What is KNIME Software?

One enterprise-grade software platform, two complementary tools: the open source KNIME Analytics Platform for creating data science, and the commercial KNIME Hub for productionizing data science.

If you are new to KNIME, you can download KNIME Analytics Platform via your internal catalog or directly on the KNIME website. We suggest you look at our guide to getting started to build your first workflow.

image1

Workflow design process: From KNIME Analytics Platform to KNIME Hub

As mentioned before, these are complementary tools.

KNIME Analytics Platform is our open source software for creating data science. Intuitive, open, and continuously integrating new developments, it makes understanding data and designing workflows and reusable components accessible to everyone.

KNIME Hub is an enterprise software for team-based collaboration, automation, management, and deployment of data science workflows as Data Apps, Services, and more.

As you start your data project with KNIME, you will create a workflow that can then be uploaded to KNIME Hub. KNIME Analytics Platform is how you’ll design your data process via a workflow. Once your workflow is ready, it can be easily automated or deployed when you upload it to KNIME Hub.

Before building a KNIME Workflow: project prerequisites

As with any project, prior to building your workflow, it’s important to understand the scope of what you’re working with. This checklist can guide you:

  • Is there a clearly defined goal that is measurable and achievable?
    For example: We want to reduce the churn rate by 15%.

  • What data sources are required to reach the goal? Do you have access to these sources?

  • Who should consume your deployed data science application, and how? For instance are you making:

    • A scheduled workflow that regularly creates and sends a report?

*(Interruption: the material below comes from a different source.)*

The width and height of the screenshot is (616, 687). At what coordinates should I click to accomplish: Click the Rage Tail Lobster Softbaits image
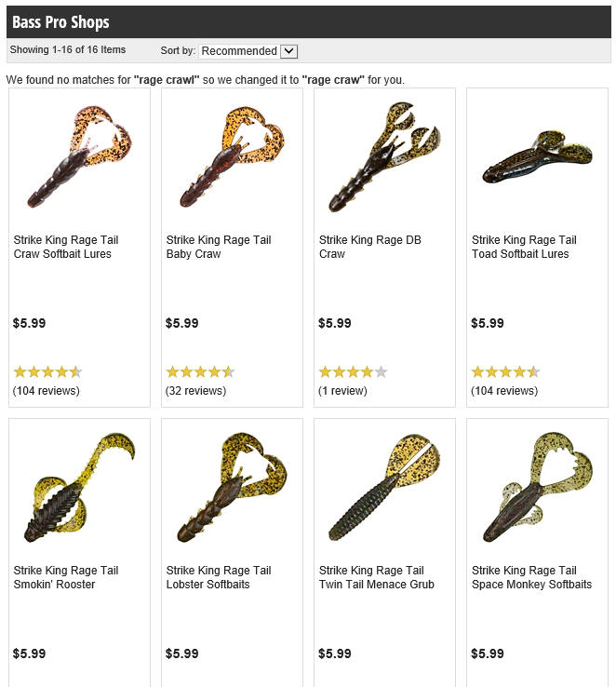tap(232, 487)
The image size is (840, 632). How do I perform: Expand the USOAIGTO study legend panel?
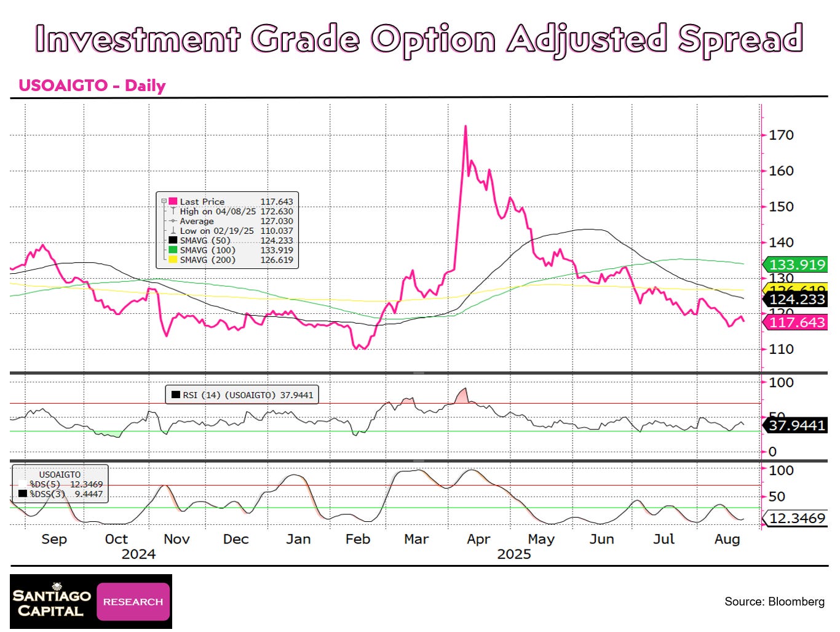pos(60,474)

    • A scheduled workflow that gets executed regularly to process new data or apply a predictive model?

    • A Data App that gets deployed to KNIME WebPortal?

    • A predictive model that is accessible via REST API?

  • What kind of workflows do you need to achieve your goal?

    • What is the task of each individual workflow that you want to build?

    • What is the input and output of each individual workflow?

    • Do your workflows share some parts?

  • Define the requirements for the created workflows (how fast the execution should be, how often should it be executed, etc.).

  • What hardware and software do you need to meet all these requirements?

Best practices when working with KNIME Analytics Platform

Use proper naming for your workflows or groups

Use a clear naming convention for your workflows. From the workflow name, it should be clear what the workflow is doing (e.g. “Project_1” vs. “Read and Preprocess Customer Data”). If one of your workflows is followed by another workflow, you might want to introduce an order by using numbers as prefixes.

image3

Design your workflow in a secure, reusable, and efficient way

Avoid using local file paths

To make your workflow able to access the data sources whether it is executed on your machine or on any other machine, it is important to avoid local file paths. Instead use relative paths or, if your data is already available in a remote files system, manage your files and folders there directly. To do so, you can use a dynamic file system connection port and one of the many different connector nodes, e.g. the SMB Connector or the S3 Connector node.

Use credential nodes

It is not recommended that you save any credentials or confidential data in your nodes and workflows. Instead use the Credentials Configuration or Credentials Widget node to let the user specify credentials at runtime.

image5

Build and share components

Components can help you and your team to follow the “Don’t Repeat Yourself” principle and implement best practices. So, for example, if you often connect to a certain database, you can create a connector component including all the setting options and share the component to reuse it in your workflows or allow others to use it.

Via configuration nodes, you can make your component more flexible. For instance, you can change it so that you don’t have to save the credentials inside the component, or allow another user to change certain settings. If your goal is to deploy your workflow as DataApp of the KNIME WebPortal, you can use widget nodes to make it configurable.

To make a component reusable by others, it is recommended that you properly document it by adding a description for the expected input and the different setting options (similar to a KNIME node). You can edit the component description by going inside the component and opening the description view / panel.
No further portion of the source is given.